====== Provided information
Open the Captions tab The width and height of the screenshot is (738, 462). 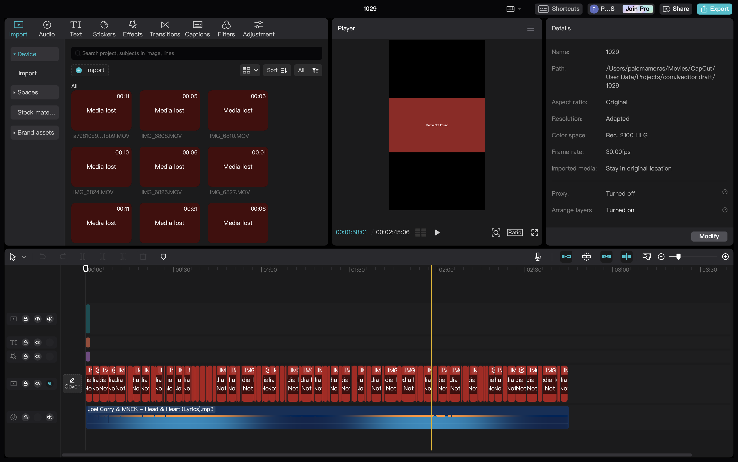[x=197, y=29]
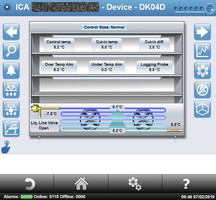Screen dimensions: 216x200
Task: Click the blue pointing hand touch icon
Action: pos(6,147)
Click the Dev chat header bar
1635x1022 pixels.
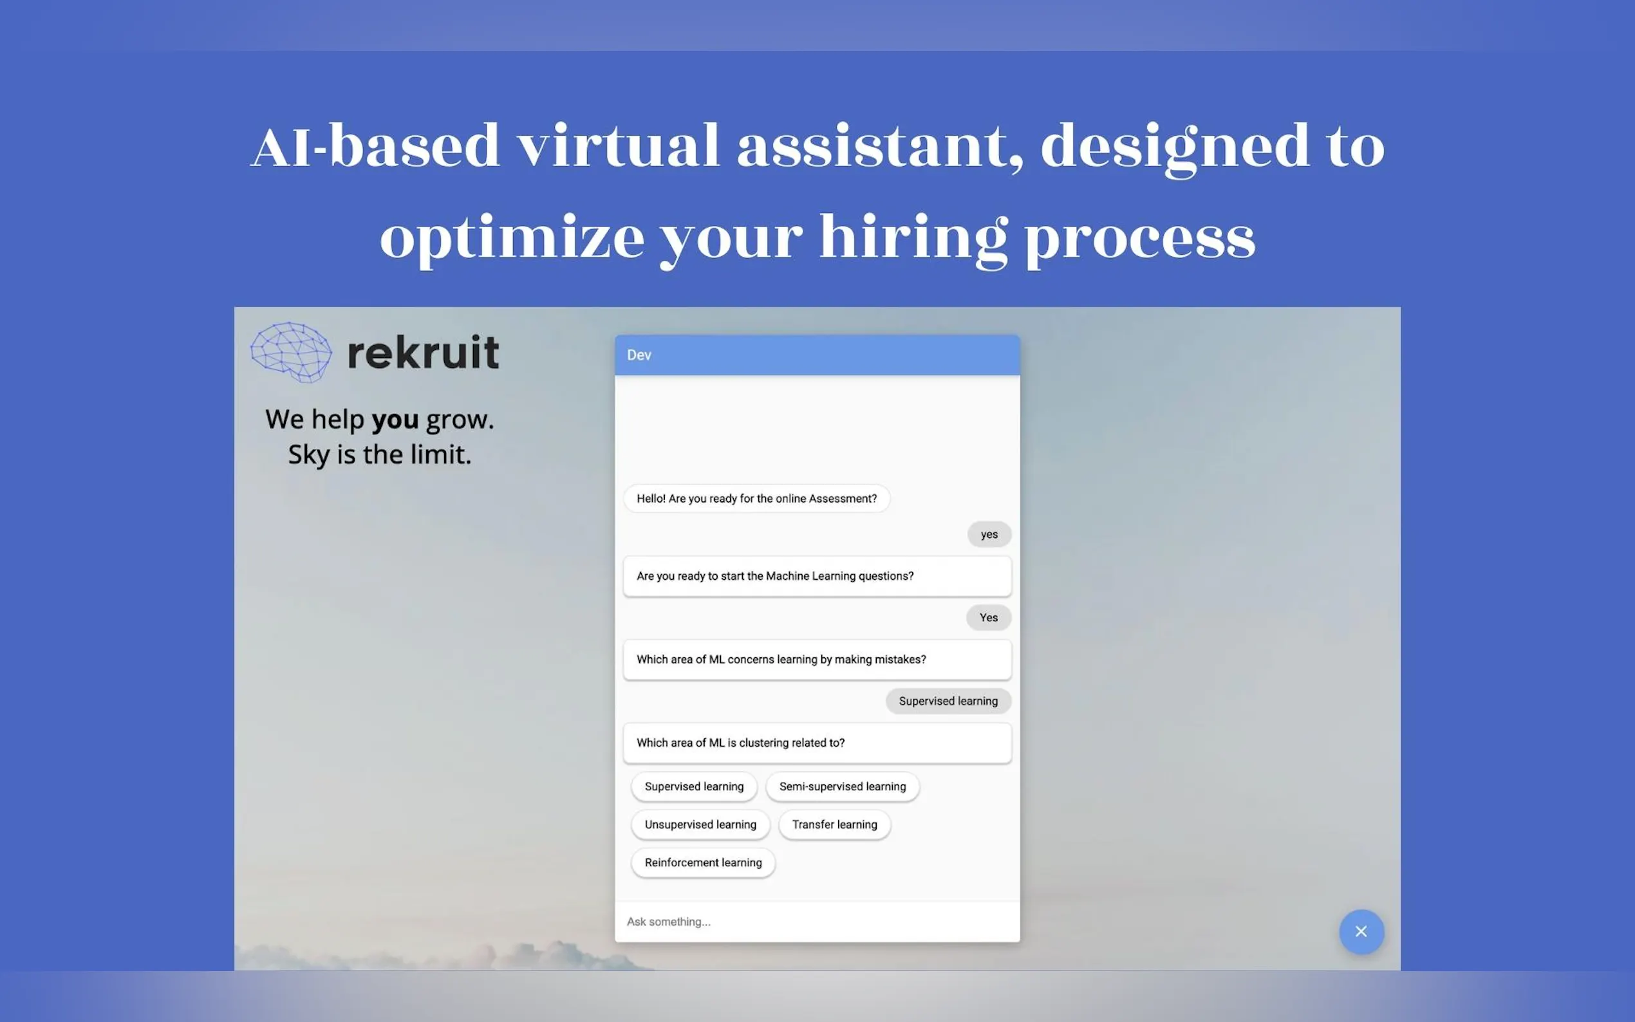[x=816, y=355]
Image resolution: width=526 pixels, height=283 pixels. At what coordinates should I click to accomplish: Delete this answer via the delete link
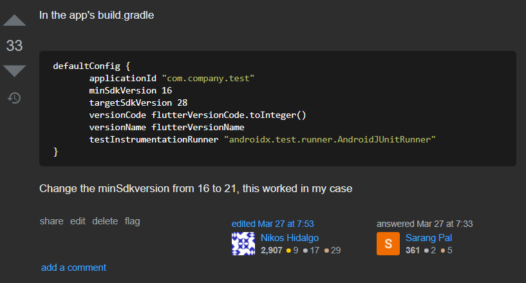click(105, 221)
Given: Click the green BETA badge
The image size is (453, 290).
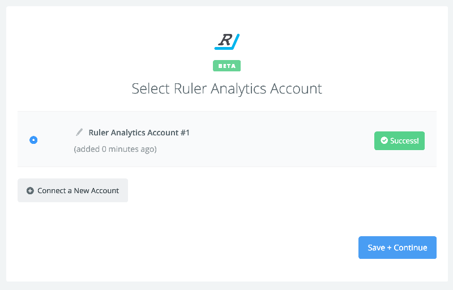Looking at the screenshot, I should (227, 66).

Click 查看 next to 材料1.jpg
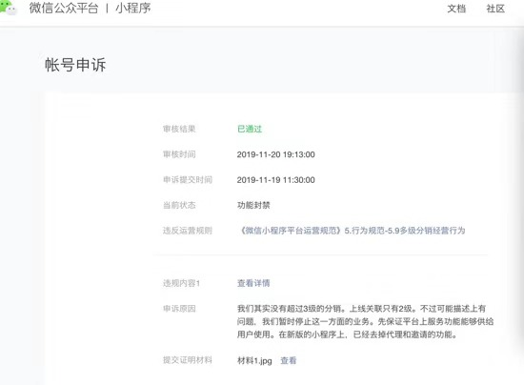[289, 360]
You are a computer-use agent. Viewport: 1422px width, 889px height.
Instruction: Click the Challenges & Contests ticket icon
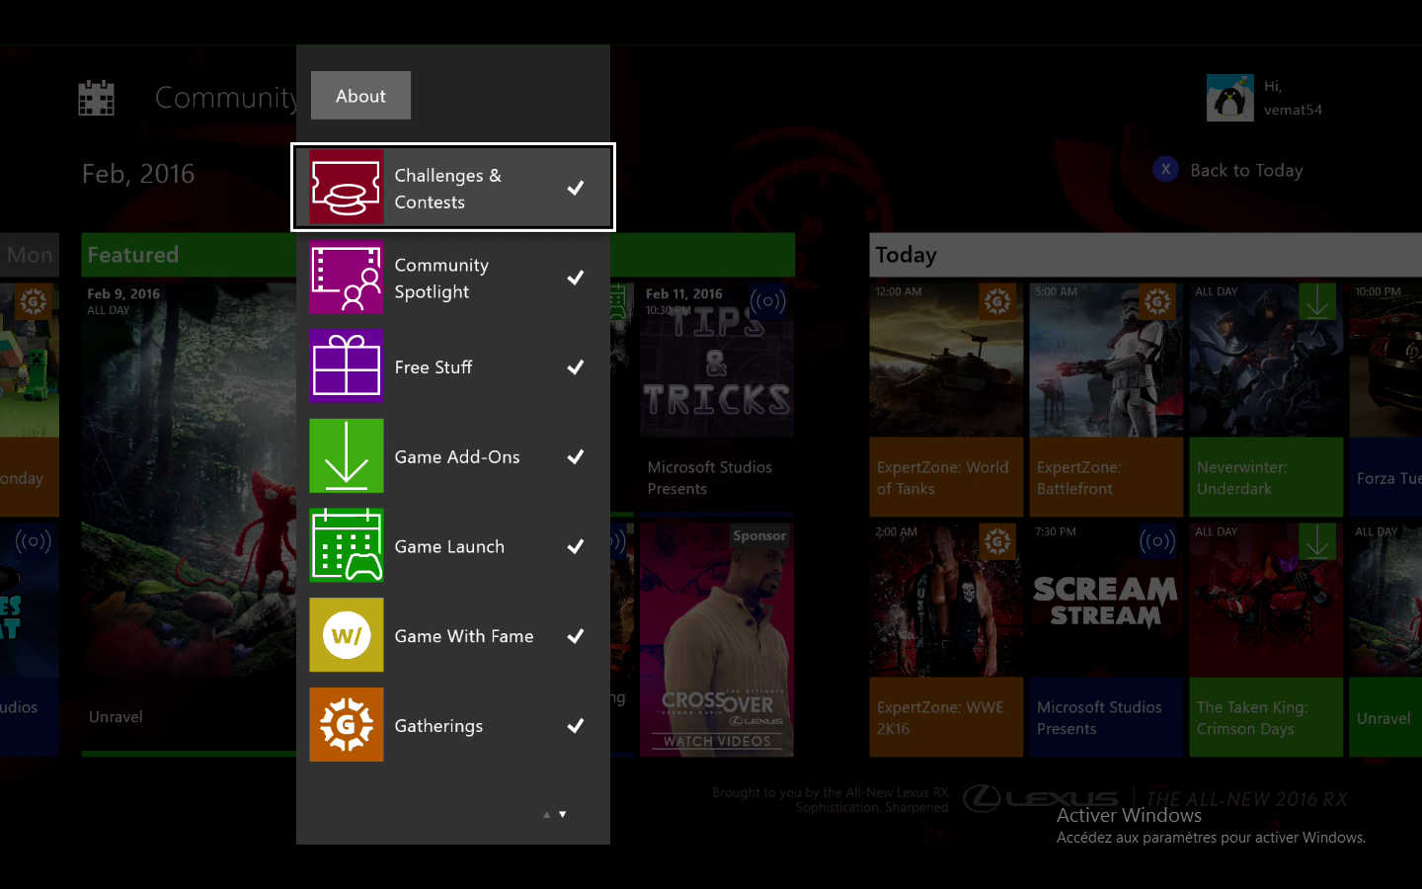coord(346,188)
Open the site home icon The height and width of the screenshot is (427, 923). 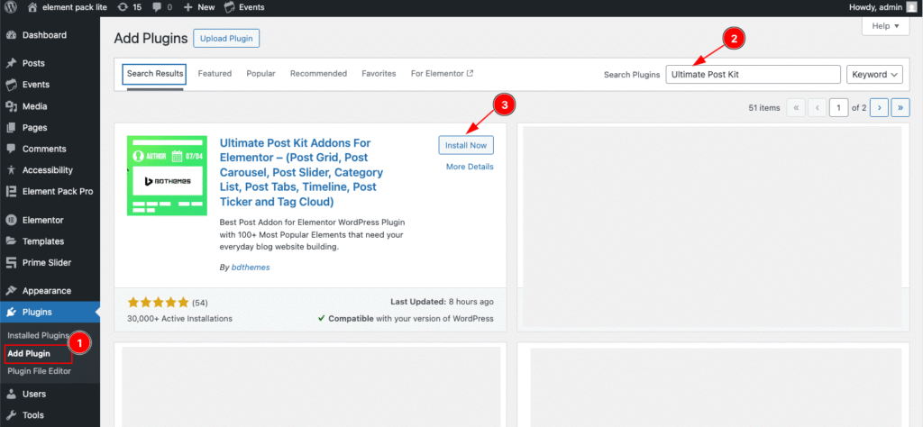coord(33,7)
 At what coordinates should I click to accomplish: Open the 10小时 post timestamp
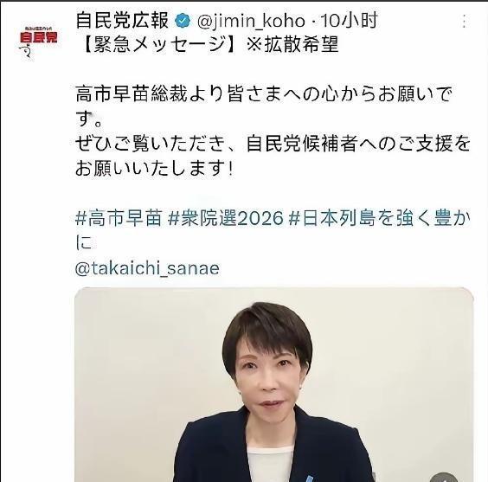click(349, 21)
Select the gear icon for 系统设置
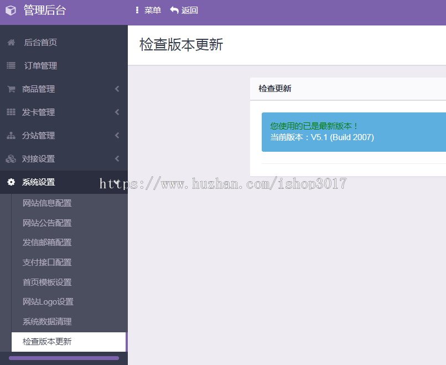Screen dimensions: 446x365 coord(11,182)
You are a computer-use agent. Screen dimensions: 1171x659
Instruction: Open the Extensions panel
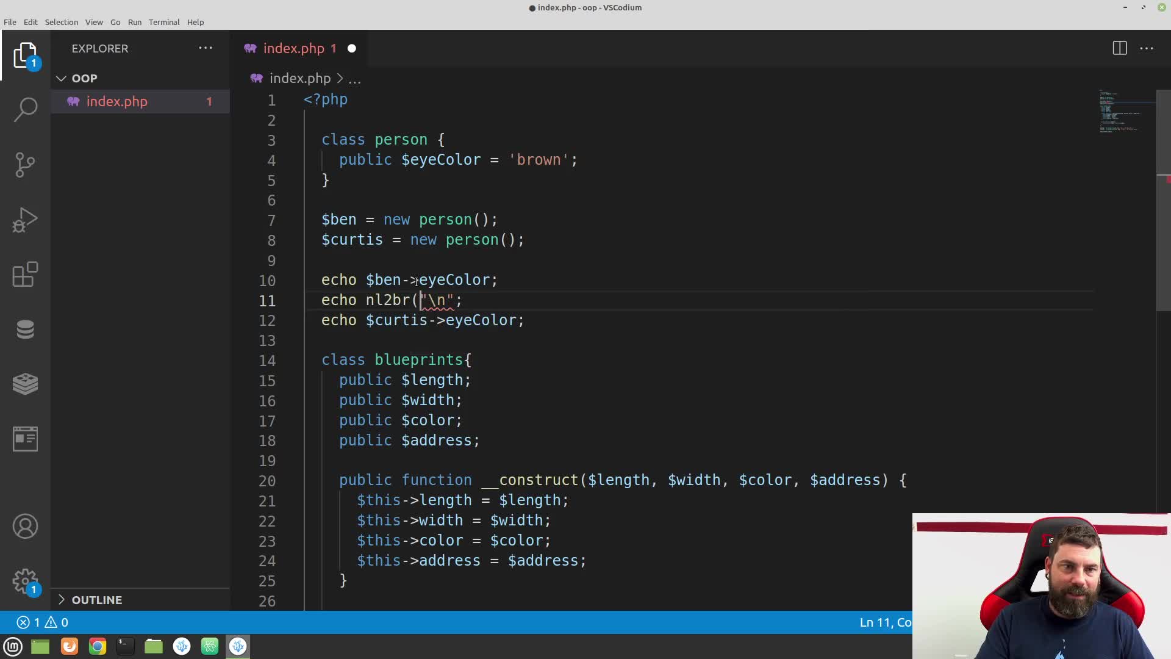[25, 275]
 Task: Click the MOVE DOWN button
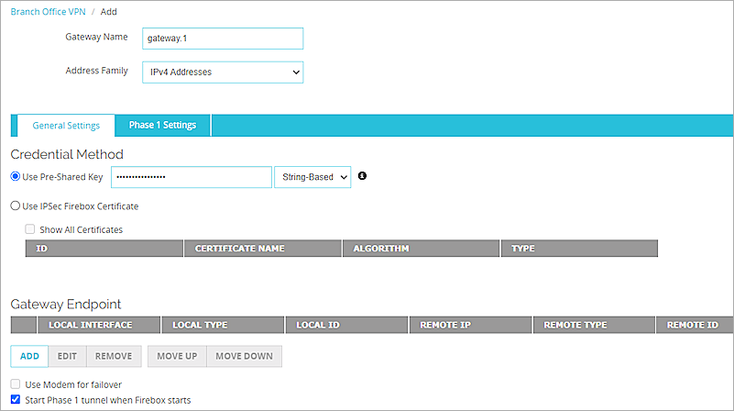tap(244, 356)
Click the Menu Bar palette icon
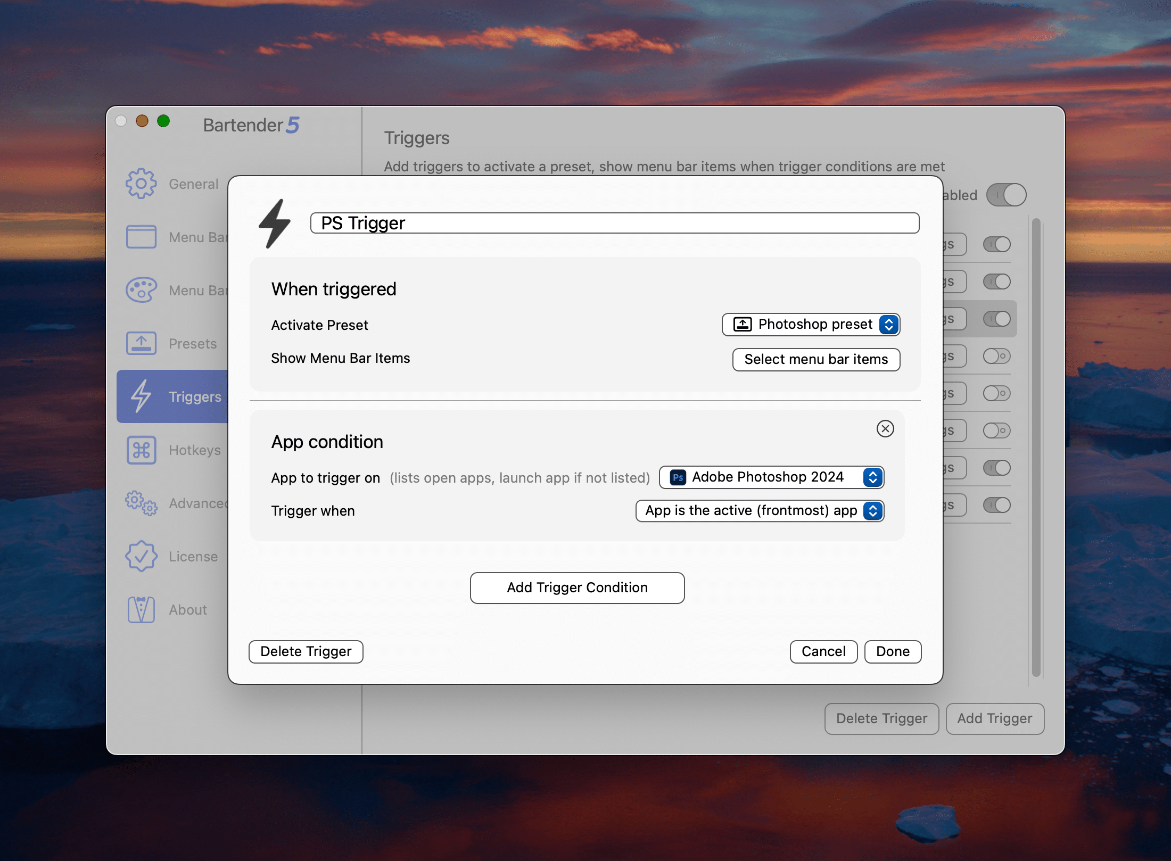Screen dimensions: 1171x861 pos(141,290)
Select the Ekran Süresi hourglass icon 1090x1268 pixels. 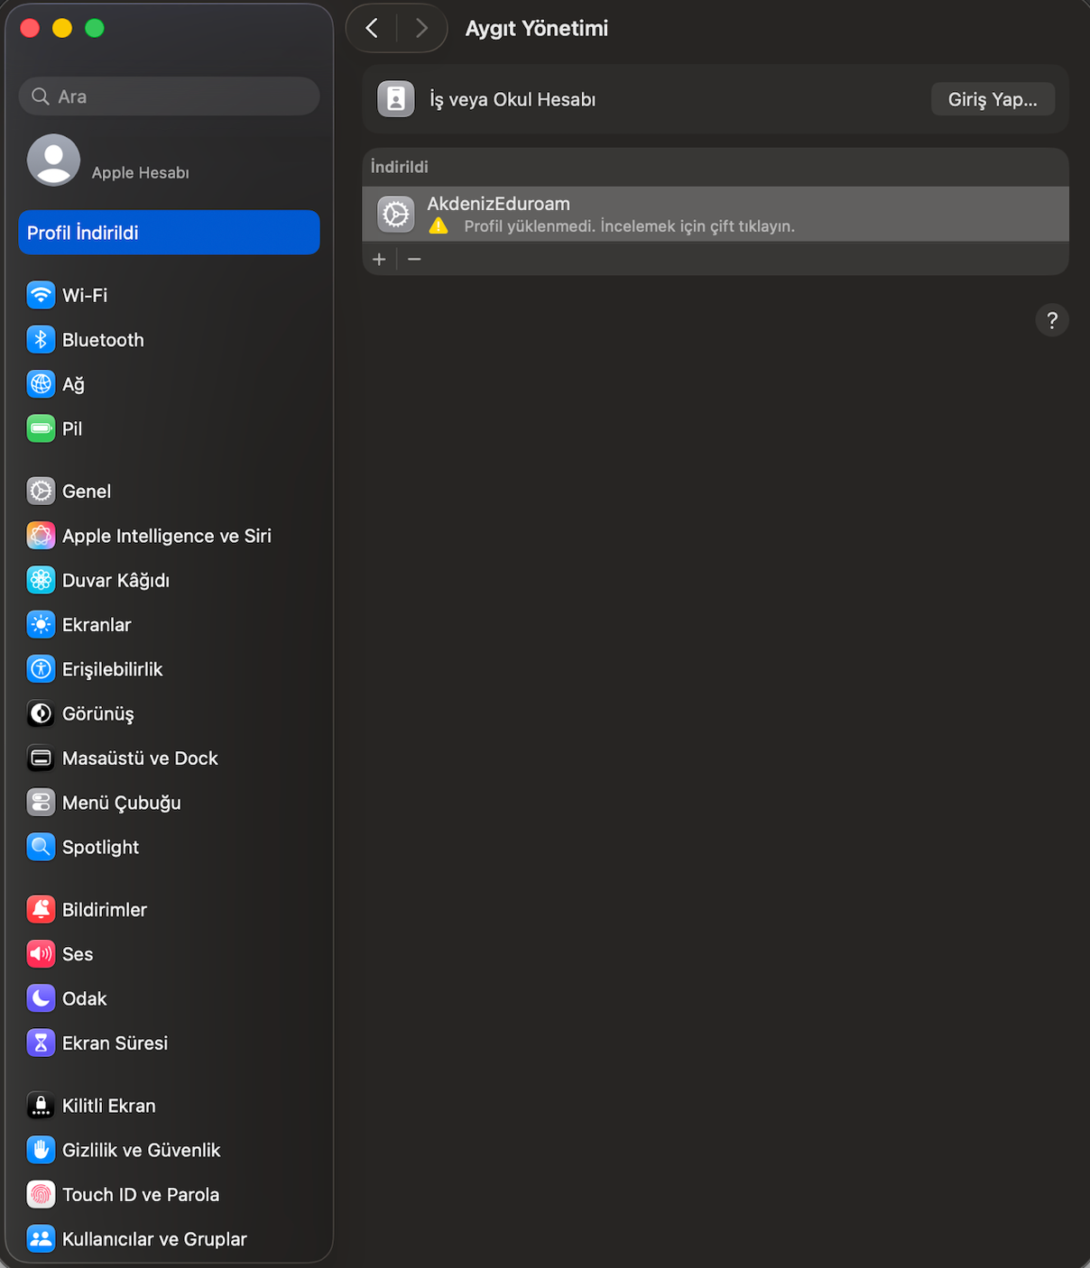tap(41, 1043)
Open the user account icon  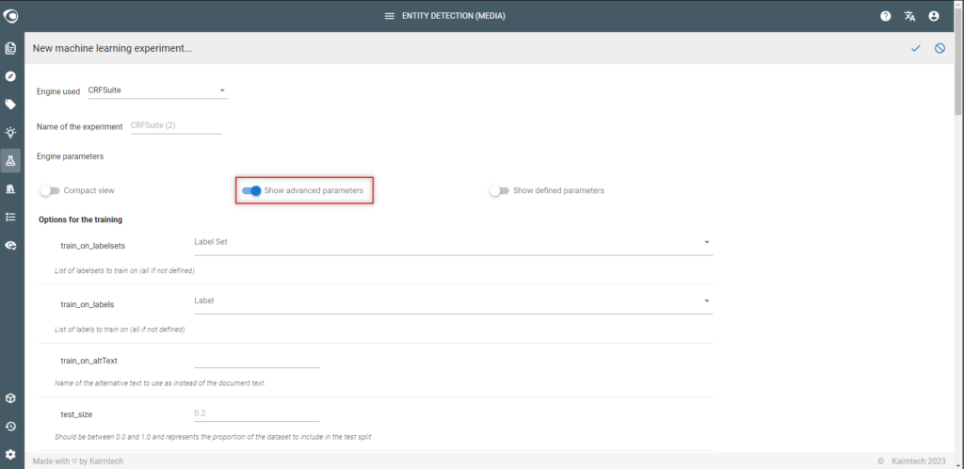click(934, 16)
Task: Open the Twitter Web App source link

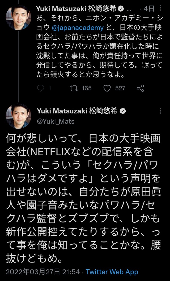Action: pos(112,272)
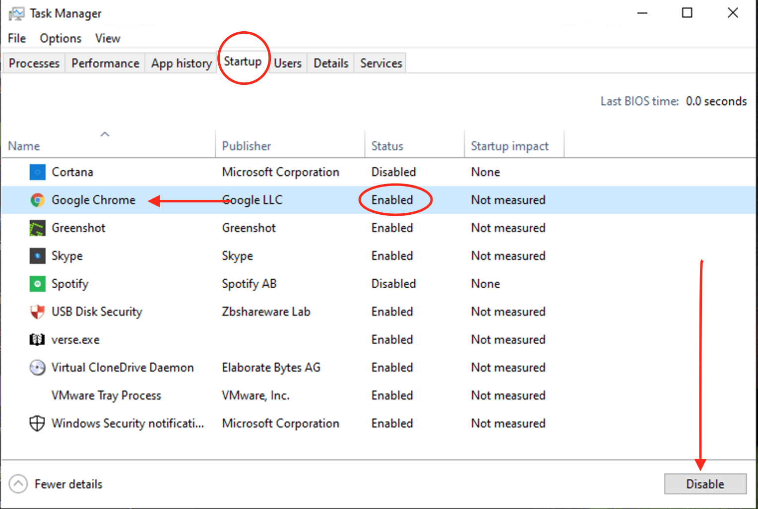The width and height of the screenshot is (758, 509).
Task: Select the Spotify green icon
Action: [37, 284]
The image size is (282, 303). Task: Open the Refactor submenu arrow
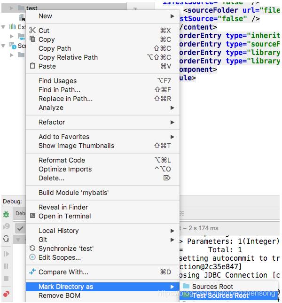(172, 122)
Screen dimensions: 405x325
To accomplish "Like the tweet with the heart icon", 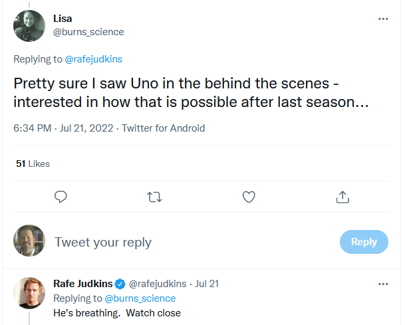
============
(Work required):
Please count the lines in the listing above that contain the word "computer". Reply with the number only.

(Response):
2